[caption caption="buku yang mengisahkan kehidupan warga Mollo"][/caption]
DI berbagai konferensi internasional, orang-orang berkisah tentang bagaimana menyelamatkan lingkungan. Seluruh perangkat ilmu pengetahuan telah dikeluarkan demi menemukan jawab atas perubahan iklim yang terus menggerus bumi. Seluruh pengetahuan yang disarikan dalam berbagai jurnal ilmiah diurai dan dibedah demi menemukan jawab atas bumi yang kian renta dan rawan dengan bencana.
Nun jauh di pedalaman Timor Tengah Selatan, tepatnya di Mollo, warga lokal telah lama merawat bumi dengan penuh kasih. Mereka tak pernah membaca jurnal ilmiah, tapi mereka terus merawat pengetahuan tentang alam semesta sebagai tubuh manusia yang harus dijaga dan dilestarikan. Tak hanya merawat, mereka juga melawan korporasi dan negara yang mencaplok bumi dengan aktivitas tambang.
Hebatnya, mereka tak melawan dengan bedil dan senjata. Tak juga dengan bom molotov ataupun melempar polisi, sebagaimana dilakukan para mahasiswa yang kerap kali merasa dirinya intelektual hebat. Para perempuan Mollo itu membawa alat tenun. Hah?
Amazing!
***
DI salah satu acara yang tayang di Metro TV, saya menyaksikan perempuan hebat bernama Aleta Baun. Sepintas, ia serupa dengan ibu-ibu lain yang saban hari kita saksikan di berbagai desa-desa di tanah air. Siapa sangka jika Aleta Baun pernah memimpin ribuan orang, yang kebanyakan di antaranya adalah perempuan, untuk menduduki kawasan tambang.
Di tanah Mollo, pencaplokan tanah telah lama menjadi lagu yang dituturkan warga desa. Dalam buku berjudul Mollo, Pembangunan dan Perubahan Iklim yang ditulis Siti Maemunah dan terbit pada tahun 2015, saya menemukan betapa kompleksnya kehidupan yang dialami masyarakat lokal. Tanah-tanah mereka dicaplok perusahaan dan negara, demi kepentingan akumulasi modal.

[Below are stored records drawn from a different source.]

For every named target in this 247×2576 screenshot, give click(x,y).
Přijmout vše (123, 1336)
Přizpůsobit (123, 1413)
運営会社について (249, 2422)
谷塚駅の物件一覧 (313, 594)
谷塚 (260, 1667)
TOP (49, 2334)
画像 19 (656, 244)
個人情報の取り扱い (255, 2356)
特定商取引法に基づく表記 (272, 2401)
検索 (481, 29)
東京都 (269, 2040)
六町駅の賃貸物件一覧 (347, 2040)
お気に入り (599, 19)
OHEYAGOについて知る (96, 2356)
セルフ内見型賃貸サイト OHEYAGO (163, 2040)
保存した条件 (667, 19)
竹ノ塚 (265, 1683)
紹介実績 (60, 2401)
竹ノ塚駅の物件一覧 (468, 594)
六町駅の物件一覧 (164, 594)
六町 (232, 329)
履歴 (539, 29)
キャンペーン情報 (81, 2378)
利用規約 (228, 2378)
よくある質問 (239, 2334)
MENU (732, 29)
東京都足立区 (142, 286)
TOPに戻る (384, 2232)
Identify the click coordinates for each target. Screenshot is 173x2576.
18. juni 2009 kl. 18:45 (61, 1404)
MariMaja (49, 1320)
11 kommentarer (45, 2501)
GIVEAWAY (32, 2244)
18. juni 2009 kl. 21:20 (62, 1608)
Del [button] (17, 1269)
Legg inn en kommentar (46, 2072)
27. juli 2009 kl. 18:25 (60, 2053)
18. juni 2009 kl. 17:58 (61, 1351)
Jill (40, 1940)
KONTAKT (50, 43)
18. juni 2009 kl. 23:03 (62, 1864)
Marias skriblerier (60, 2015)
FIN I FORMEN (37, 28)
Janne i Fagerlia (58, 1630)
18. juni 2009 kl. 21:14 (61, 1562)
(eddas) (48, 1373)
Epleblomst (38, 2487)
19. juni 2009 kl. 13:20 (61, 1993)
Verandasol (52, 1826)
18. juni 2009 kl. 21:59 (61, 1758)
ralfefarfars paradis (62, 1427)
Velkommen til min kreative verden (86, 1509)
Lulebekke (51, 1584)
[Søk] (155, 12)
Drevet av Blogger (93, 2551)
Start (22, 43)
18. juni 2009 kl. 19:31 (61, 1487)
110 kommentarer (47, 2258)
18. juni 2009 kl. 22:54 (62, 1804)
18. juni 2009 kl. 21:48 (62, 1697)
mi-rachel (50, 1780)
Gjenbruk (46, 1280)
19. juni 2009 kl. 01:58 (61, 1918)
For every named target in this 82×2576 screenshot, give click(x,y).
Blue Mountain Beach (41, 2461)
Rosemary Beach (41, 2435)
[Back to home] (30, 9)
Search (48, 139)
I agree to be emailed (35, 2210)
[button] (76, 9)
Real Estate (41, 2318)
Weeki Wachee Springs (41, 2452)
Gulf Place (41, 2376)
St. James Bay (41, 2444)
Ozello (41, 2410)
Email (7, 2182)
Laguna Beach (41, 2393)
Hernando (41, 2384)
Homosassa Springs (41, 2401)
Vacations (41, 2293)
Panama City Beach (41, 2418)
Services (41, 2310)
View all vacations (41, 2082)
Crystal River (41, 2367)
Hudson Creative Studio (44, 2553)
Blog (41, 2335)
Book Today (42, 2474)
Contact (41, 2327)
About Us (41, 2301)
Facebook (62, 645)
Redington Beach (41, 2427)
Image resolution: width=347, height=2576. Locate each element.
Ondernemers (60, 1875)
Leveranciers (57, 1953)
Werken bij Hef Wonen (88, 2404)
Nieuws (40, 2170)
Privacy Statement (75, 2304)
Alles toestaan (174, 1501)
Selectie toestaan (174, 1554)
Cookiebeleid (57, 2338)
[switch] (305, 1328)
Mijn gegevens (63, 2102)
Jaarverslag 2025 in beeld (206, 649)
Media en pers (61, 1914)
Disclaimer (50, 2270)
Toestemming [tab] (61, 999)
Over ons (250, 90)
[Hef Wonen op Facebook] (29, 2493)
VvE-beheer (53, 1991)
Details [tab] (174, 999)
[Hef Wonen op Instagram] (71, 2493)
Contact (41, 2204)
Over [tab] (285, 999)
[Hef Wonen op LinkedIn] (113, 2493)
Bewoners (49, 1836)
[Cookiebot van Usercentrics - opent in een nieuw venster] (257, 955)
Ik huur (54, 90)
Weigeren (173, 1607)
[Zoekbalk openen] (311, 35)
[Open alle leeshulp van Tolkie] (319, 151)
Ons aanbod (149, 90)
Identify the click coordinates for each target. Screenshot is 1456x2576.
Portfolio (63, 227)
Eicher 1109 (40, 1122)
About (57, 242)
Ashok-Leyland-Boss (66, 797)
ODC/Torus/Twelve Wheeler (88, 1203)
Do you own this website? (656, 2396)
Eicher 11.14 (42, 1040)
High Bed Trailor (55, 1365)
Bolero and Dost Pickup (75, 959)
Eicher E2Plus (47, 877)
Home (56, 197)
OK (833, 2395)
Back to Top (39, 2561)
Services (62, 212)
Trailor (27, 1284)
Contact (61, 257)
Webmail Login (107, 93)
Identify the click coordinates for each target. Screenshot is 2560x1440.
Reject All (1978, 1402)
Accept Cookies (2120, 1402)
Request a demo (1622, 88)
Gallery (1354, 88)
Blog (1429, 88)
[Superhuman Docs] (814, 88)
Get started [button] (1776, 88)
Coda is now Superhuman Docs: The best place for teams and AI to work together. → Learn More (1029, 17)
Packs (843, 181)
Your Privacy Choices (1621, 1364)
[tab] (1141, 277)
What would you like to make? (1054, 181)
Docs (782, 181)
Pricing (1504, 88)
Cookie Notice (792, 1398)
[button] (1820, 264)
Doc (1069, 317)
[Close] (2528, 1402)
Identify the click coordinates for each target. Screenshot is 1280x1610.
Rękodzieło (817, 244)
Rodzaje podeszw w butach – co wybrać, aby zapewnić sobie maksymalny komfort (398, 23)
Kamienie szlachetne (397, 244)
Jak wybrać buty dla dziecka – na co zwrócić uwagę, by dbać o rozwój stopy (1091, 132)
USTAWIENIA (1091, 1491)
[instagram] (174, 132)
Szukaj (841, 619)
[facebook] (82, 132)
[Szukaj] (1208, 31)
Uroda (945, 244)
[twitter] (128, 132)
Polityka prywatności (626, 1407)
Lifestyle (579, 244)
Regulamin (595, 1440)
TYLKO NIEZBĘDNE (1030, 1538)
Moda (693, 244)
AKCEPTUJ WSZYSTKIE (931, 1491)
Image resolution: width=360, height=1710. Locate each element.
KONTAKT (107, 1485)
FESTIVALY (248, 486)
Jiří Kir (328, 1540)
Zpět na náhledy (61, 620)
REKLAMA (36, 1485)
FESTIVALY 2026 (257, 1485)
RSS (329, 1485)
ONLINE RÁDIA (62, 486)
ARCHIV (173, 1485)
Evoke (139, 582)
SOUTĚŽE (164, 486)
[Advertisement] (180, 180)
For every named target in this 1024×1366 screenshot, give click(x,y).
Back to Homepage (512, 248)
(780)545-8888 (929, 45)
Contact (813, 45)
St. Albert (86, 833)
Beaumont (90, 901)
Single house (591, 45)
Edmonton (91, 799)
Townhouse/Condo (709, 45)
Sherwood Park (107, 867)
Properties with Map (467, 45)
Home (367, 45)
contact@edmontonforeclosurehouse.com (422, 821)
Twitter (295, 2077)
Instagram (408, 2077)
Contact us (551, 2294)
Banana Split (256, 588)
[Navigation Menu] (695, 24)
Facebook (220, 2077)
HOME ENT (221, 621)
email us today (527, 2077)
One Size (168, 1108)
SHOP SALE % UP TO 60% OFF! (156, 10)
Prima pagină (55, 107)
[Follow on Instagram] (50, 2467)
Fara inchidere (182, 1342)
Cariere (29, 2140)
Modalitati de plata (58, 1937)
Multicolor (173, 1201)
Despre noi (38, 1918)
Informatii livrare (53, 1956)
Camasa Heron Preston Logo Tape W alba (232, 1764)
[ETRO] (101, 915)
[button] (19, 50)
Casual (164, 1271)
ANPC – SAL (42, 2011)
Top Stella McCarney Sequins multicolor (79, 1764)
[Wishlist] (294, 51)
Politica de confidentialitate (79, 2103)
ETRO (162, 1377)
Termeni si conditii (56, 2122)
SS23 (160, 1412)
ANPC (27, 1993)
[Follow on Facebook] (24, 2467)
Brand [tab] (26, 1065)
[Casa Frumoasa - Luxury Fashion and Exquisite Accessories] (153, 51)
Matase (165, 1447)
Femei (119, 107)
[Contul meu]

Kawasan pegunungan itu kaya dengan sumberdaya alam. Beberapa perusahaan yang didukung oleh pemerintah daerah datang ke situ untuk mengeruk hasil alam. Di saat bersamaan, masyarakat lokal telah lama mendiami kawasan pegunungan itu dan menjadikannya sebagai mata rantai keseimbangan alam.
Yang dlakukan perusahaan adalah menyingkirkan masyarakat lokal dengan dalih kepemilikan lahan. Masyarakat disingkirkan, dijauhkan dari lingkungannya, dipinggirkan dari semesta ekologis yang telah didiami turun-temurun.
Perusahaan lalu membor bumi, mengeruk isinya, lalu membiarkan masyarakat bergelut dengan bencana. Perusahaan melihat alam sebagai komoditas bernilai tinggi yang bisa memperbesar pundi-pundi dan kekayaan pribadi.